## Stored data
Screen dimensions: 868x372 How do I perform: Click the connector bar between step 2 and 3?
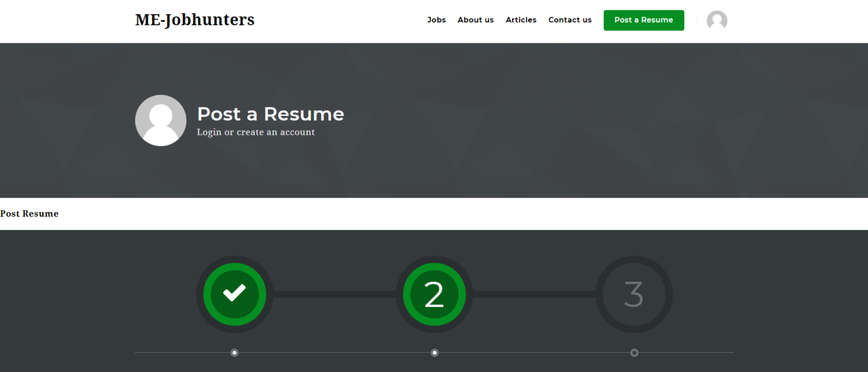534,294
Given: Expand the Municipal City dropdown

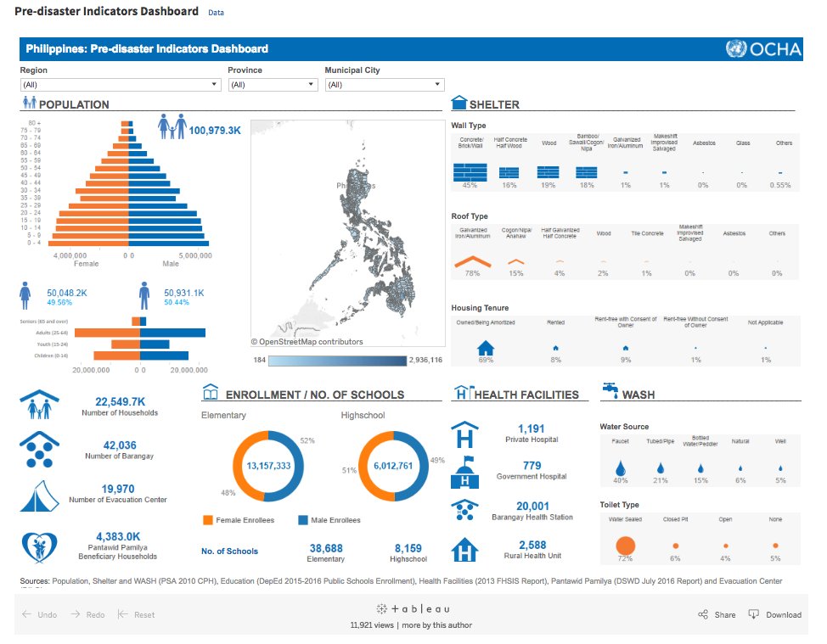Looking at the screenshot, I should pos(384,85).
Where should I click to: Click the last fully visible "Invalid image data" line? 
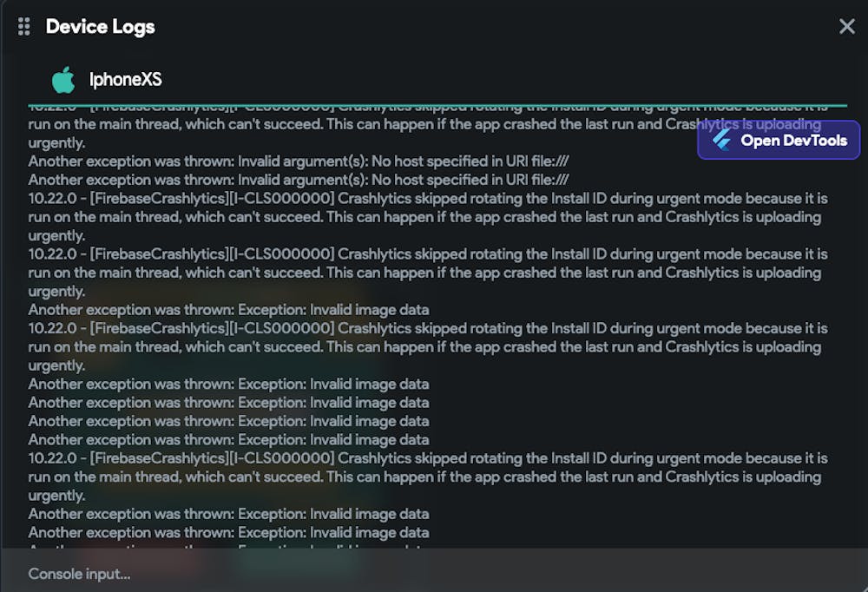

--

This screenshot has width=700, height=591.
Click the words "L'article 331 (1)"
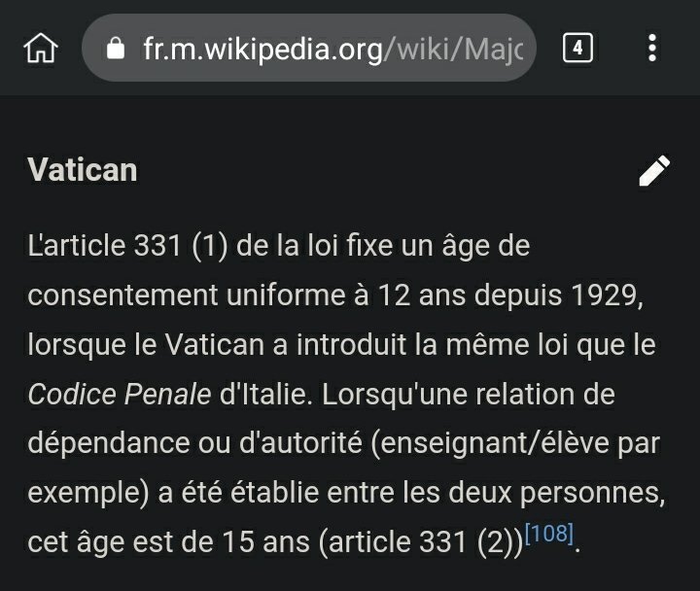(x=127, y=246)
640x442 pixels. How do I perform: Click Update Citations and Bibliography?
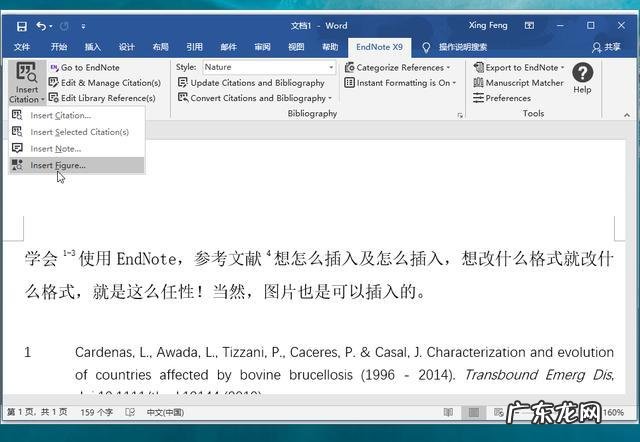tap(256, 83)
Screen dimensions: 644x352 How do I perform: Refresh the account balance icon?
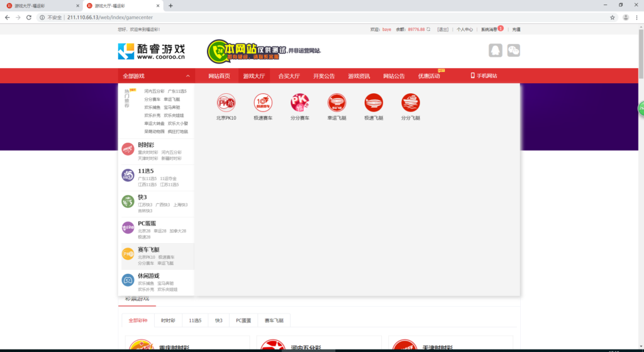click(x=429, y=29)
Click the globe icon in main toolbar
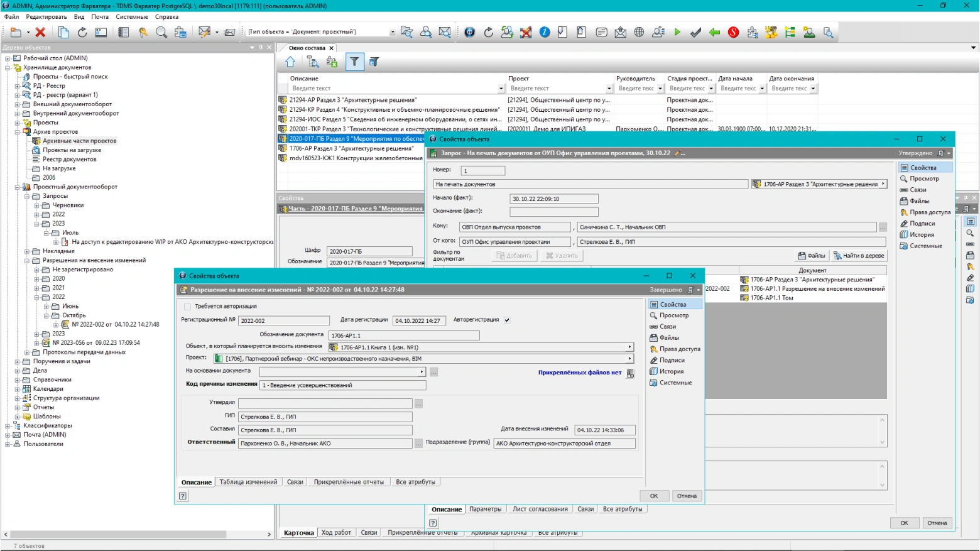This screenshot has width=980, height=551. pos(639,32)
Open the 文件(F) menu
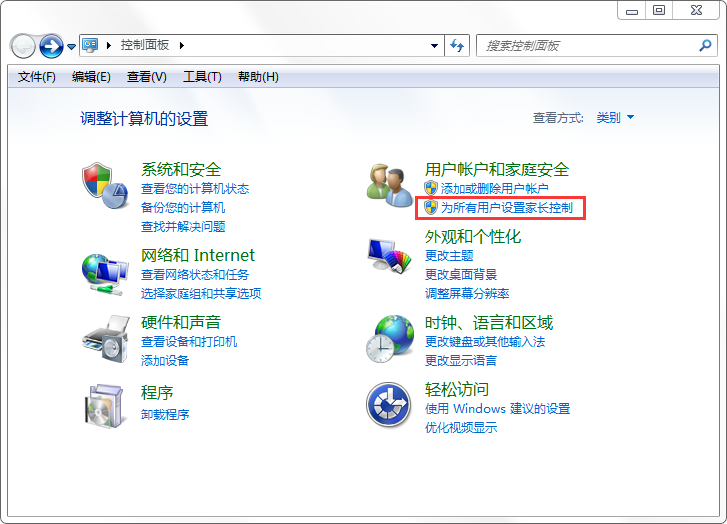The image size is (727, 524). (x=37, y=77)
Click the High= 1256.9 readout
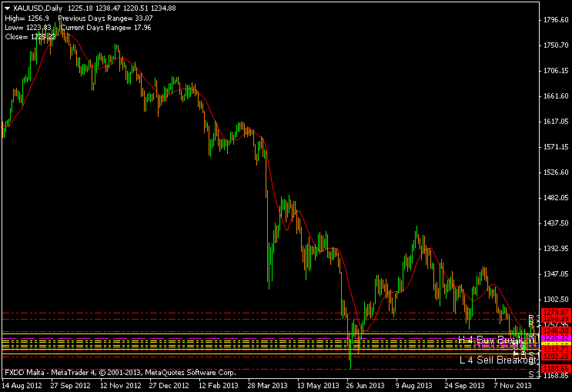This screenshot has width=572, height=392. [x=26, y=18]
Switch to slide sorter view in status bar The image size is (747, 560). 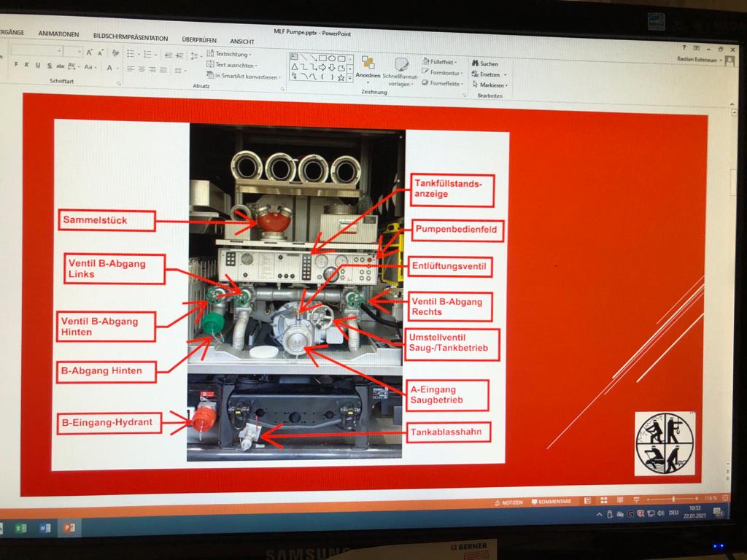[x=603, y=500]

## Problem requirements
Please output, exactly as written, the lines above from the one holding "Screen dimensions: 868x372" through the one holding "Where should I", both included, with the pictures omitted.

## Task response
Screen dimensions: 868x372 How do I perform: Click the connector bar between step 2 and 3?
534,294
Given: Expand the Municipal City dropdown

Looking at the screenshot, I should pos(384,85).
Where should I click to: Click the last fully visible "Invalid image data" line? 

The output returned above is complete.